From the data below, return only the lines from the one with "You are a computer-use agent. The" through the one with "This screenshot has height=405, width=400.", exact and inclusive, with pictures left out.
◇ ◇ ◇ ◇
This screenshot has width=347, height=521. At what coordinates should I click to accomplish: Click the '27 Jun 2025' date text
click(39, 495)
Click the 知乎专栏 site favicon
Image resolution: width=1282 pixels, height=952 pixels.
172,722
◇ ◇ ◇ ◇
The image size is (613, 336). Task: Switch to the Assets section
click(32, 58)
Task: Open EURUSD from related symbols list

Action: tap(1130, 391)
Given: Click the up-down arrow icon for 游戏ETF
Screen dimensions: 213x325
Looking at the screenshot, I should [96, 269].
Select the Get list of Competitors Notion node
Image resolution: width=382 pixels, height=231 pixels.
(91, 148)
◇ ◇ ◇ ◇
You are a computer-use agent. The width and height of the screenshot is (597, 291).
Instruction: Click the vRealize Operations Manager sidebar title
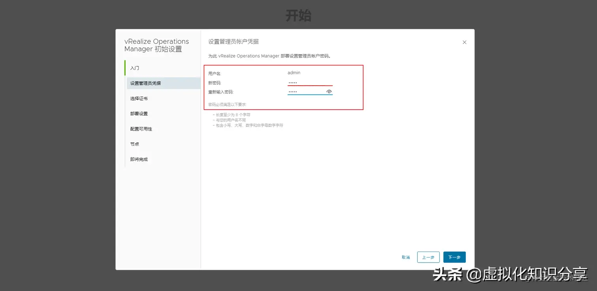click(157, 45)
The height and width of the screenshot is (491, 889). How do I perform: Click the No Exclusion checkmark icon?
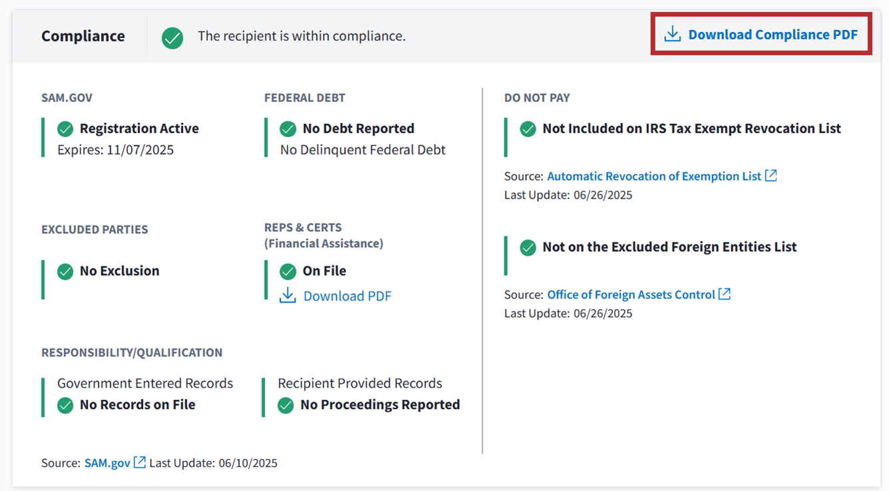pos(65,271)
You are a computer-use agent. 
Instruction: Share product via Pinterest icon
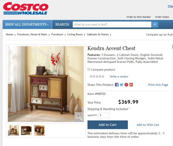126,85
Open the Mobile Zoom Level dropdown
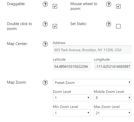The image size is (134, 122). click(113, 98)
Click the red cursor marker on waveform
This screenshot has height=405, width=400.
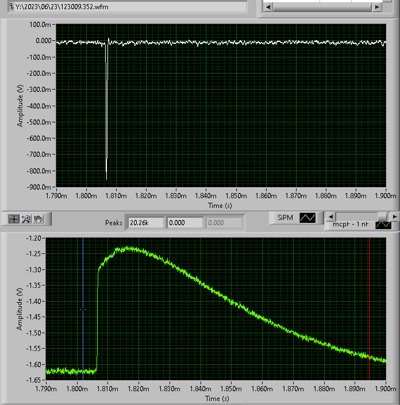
◇ ◇ ◇ ◇
_REPLY TO THE TASK:_
You are a computer-use agent. The width and height of the screenshot is (597, 291).
Instruction: Click the vRealize Operations Manager sidebar title
click(157, 45)
The height and width of the screenshot is (491, 889). How do I perform: Click the No Exclusion checkmark icon?
pos(65,271)
You are a computer-use agent. 
Instruction: Share product via Pinterest icon
126,85
Open the Mobile Zoom Level dropdown
The image size is (134, 122). click(113, 98)
Click the red cursor marker on waveform
This screenshot has height=405, width=400.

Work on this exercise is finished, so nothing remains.